Exercise description
Copy out the entire listing below exactly, but without its pictures.

Records for this exercise
****************************************

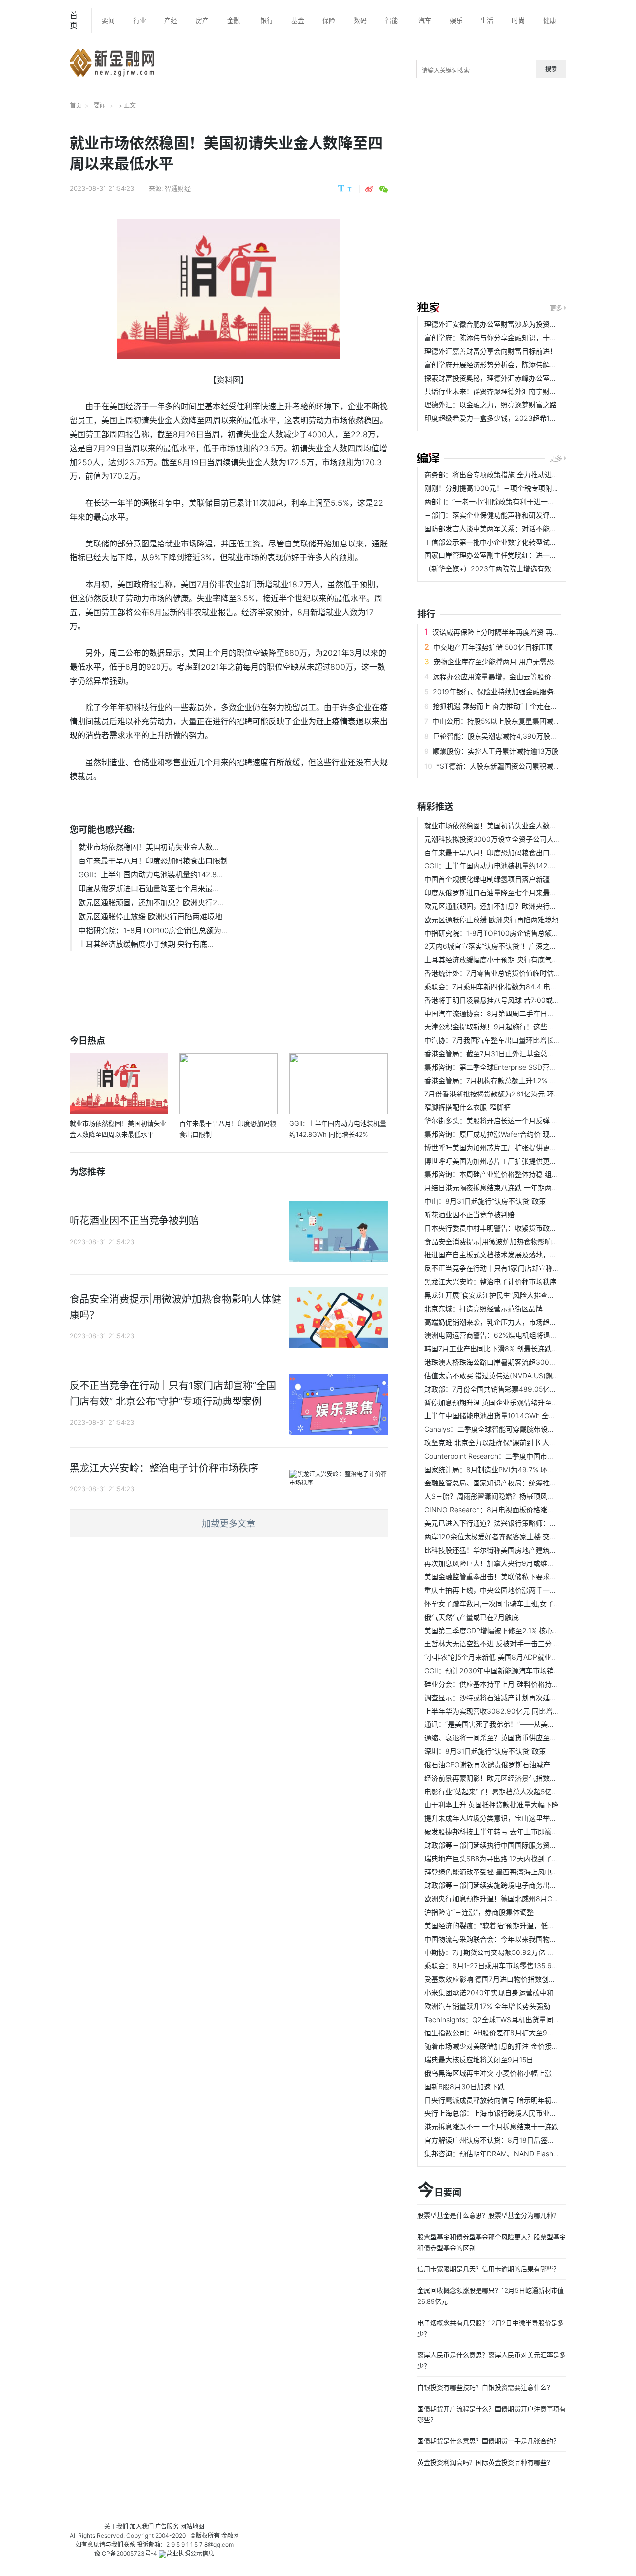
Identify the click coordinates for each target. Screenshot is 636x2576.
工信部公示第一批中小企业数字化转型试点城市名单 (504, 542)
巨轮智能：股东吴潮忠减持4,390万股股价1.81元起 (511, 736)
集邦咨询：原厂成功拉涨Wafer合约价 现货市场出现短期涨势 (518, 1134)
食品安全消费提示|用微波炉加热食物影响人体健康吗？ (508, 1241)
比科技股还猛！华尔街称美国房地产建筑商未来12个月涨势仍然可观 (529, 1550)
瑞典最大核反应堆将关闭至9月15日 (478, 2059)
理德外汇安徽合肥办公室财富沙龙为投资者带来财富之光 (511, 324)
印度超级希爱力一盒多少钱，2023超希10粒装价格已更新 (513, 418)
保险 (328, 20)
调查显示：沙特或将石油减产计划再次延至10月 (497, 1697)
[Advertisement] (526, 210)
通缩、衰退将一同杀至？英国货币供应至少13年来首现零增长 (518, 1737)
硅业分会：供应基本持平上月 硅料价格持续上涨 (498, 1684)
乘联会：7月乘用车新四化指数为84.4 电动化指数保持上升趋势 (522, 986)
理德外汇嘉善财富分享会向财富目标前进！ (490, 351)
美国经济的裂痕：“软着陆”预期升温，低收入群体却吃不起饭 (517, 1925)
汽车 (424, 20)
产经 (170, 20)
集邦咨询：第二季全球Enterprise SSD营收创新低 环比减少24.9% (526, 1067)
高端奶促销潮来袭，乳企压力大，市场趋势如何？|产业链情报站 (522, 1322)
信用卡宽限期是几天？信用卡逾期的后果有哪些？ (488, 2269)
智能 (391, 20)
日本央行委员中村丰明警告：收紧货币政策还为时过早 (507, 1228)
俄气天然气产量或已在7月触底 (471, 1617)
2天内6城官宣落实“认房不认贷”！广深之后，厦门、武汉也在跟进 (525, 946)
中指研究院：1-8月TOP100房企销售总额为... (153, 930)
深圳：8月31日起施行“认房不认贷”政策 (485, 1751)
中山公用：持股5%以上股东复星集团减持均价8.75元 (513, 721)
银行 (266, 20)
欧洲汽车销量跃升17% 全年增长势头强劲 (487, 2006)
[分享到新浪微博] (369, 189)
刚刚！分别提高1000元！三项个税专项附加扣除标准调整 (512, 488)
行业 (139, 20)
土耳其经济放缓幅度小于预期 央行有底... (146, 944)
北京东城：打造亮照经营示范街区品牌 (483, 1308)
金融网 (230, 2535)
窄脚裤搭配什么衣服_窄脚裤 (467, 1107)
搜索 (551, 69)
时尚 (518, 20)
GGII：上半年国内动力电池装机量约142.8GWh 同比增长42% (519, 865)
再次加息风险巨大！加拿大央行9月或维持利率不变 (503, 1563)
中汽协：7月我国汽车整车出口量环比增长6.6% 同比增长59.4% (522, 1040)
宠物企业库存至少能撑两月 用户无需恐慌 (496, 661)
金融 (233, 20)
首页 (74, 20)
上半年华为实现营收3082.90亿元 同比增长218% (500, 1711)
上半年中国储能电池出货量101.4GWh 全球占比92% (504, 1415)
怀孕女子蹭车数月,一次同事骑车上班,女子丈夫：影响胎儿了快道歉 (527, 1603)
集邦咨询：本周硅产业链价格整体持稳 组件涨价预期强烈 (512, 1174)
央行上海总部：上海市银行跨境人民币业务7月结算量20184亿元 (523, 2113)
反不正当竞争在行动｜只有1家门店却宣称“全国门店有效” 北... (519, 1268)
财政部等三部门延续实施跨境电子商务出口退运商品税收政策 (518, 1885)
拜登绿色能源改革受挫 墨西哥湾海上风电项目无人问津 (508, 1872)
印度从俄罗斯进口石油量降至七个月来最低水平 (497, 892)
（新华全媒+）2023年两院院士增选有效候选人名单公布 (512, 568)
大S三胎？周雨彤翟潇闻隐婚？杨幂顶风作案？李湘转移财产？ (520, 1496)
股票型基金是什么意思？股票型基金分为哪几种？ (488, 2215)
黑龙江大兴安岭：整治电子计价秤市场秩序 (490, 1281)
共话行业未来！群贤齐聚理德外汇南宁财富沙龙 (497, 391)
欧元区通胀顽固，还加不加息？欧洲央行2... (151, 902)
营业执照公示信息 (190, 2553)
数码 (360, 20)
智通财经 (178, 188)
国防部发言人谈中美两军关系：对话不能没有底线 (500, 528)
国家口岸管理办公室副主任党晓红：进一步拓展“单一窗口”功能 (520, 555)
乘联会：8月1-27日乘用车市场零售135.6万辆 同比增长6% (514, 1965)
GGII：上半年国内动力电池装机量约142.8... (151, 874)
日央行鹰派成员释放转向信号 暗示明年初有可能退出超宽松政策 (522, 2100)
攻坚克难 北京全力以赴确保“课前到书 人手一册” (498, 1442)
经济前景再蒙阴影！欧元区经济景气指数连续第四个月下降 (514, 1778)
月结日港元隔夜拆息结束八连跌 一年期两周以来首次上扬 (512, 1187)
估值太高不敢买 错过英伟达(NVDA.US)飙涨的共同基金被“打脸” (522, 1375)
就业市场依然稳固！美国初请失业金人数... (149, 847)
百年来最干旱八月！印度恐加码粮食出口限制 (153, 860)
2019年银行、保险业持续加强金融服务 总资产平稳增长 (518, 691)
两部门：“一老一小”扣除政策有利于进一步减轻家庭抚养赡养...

****************************************

Result for this exercise
Identify the click coordinates for each target. Screenshot is 636x2576.
工信部公示第一批中小企业数字化转型试点城市名单 (504, 542)
巨轮智能：股东吴潮忠减持4,390万股股价1.81元起 (511, 736)
集邦咨询：原厂成功拉涨Wafer合约价 现货市场出现短期涨势 (518, 1134)
食品安全消费提示|用微波炉加热食物影响人体健康吗？ (508, 1241)
比科技股还猛！华尔街称美国房地产建筑商未来12个月涨势仍然可观 (529, 1550)
瑞典最大核反应堆将关闭至9月15日 (478, 2059)
理德外汇安徽合肥办公室财富沙龙为投资者带来财富之光 (511, 324)
印度超级希爱力一盒多少钱，2023超希10粒装价格已更新 (513, 418)
保险 (328, 20)
调查显示：沙特或将石油减产计划再次延至10月 (497, 1697)
[Advertisement] (526, 210)
通缩、衰退将一同杀至？英国货币供应至少13年来首现零增长 (518, 1737)
硅业分会：供应基本持平上月 硅料价格持续上涨 (498, 1684)
乘联会：7月乘用车新四化指数为84.4 电动化指数保持上升趋势 (522, 986)
理德外汇嘉善财富分享会向财富目标前进！ (490, 351)
美国经济的裂痕：“软着陆”预期升温，低收入群体却吃不起饭 (517, 1925)
汽车 (424, 20)
产经 (170, 20)
集邦咨询：第二季全球Enterprise SSD营收创新低 环比减少24.9% (526, 1067)
高端奶促销潮来袭，乳企压力大，市场趋势如何？|产业链情报站 (522, 1322)
信用卡宽限期是几天？信用卡逾期的后果有哪些？ (488, 2269)
智能 (391, 20)
日本央行委员中村丰明警告：收紧货币政策还为时过早 (507, 1228)
俄气天然气产量或已在7月触底 (471, 1617)
2天内6城官宣落实“认房不认贷”！广深之后，厦门、武汉也在跟进 (525, 946)
中指研究院：1-8月TOP100房企销售总额为... (153, 930)
深圳：8月31日起施行“认房不认贷”政策 (485, 1751)
中山公用：持股5%以上股东复星集团减持均价8.75元 (513, 721)
银行 (266, 20)
欧洲汽车销量跃升17% 全年增长势头强劲 (487, 2006)
[分享到新浪微博] (369, 189)
刚刚！分别提高1000元！三项个税专项附加扣除标准调整 (512, 488)
行业 (139, 20)
土耳其经济放缓幅度小于预期 央行有底... (146, 944)
北京东城：打造亮照经营示范街区品牌 (483, 1308)
金融网 (230, 2535)
窄脚裤搭配什么衣服_窄脚裤 (467, 1107)
搜索 (551, 69)
时尚 (518, 20)
GGII：上半年国内动力电池装机量约142.8GWh 同比增长42% (519, 865)
再次加息风险巨大！加拿大央行9月或维持利率不变 (503, 1563)
中汽协：7月我国汽车整车出口量环比增长6.6% 同比增长59.4% (522, 1040)
宠物企业库存至少能撑两月 用户无需恐慌 (496, 661)
金融 (233, 20)
首页 (74, 20)
上半年华为实现营收3082.90亿元 同比增长218% (500, 1711)
上半年中国储能电池出货量101.4GWh 全球占比92% (504, 1415)
怀孕女子蹭车数月,一次同事骑车上班,女子丈夫：影响胎儿了快道歉 (527, 1603)
集邦咨询：本周硅产业链价格整体持稳 组件涨价预期强烈 (512, 1174)
央行上海总部：上海市银行跨境人民币业务7月结算量20184亿元 (523, 2113)
反不正当竞争在行动｜只有1家门店却宣称“全国门店有效” 北... (519, 1268)
财政部等三部门延续实施跨境电子商务出口退运商品税收政策 (518, 1885)
拜登绿色能源改革受挫 墨西哥湾海上风电项目无人问津 (508, 1872)
印度从俄罗斯进口石油量降至七个月来最低水平 (497, 892)
（新华全媒+）2023年两院院士增选有效候选人名单公布 (512, 568)
大S三胎？周雨彤翟潇闻隐婚？杨幂顶风作案？李湘转移财产？ (520, 1496)
股票型基金是什么意思？股票型基金分为哪几种？ (488, 2215)
黑龙江大兴安岭：整治电子计价秤市场秩序 (490, 1281)
共话行业未来！群贤齐聚理德外汇南宁财富沙龙 (497, 391)
欧元区通胀顽固，还加不加息？欧洲央行2... (151, 902)
营业执照公示信息 (190, 2553)
数码 (360, 20)
智通财经 (178, 188)
国防部发言人谈中美两军关系：对话不能没有底线 (500, 528)
国家口岸管理办公室副主任党晓红：进一步拓展“单一窗口”功能 (520, 555)
乘联会：8月1-27日乘用车市场零售135.6万辆 同比增长6% (514, 1965)
GGII：上半年国内动力电池装机量约142.8... (151, 874)
日央行鹰派成员释放转向信号 暗示明年初有可能退出超宽松政策 (522, 2100)
攻坚克难 北京全力以赴确保“课前到书 人手一册” (498, 1442)
经济前景再蒙阴影！欧元区经济景气指数连续第四个月下降 (514, 1778)
月结日港元隔夜拆息结束八连跌 一年期两周以来首次上扬 (512, 1187)
估值太高不敢买 错过英伟达(NVDA.US)飙涨的共同基金被“打脸” (522, 1375)
就业市场依然稳固！美国初请失业金人数... (149, 847)
百年来最干旱八月！印度恐加码粮食出口限制 (153, 860)
2019年银行、保险业持续加强金融服务 总资产平稳增长 (518, 691)
两部门：“一老一小”扣除政策有利于进一步减轻家庭抚养赡养...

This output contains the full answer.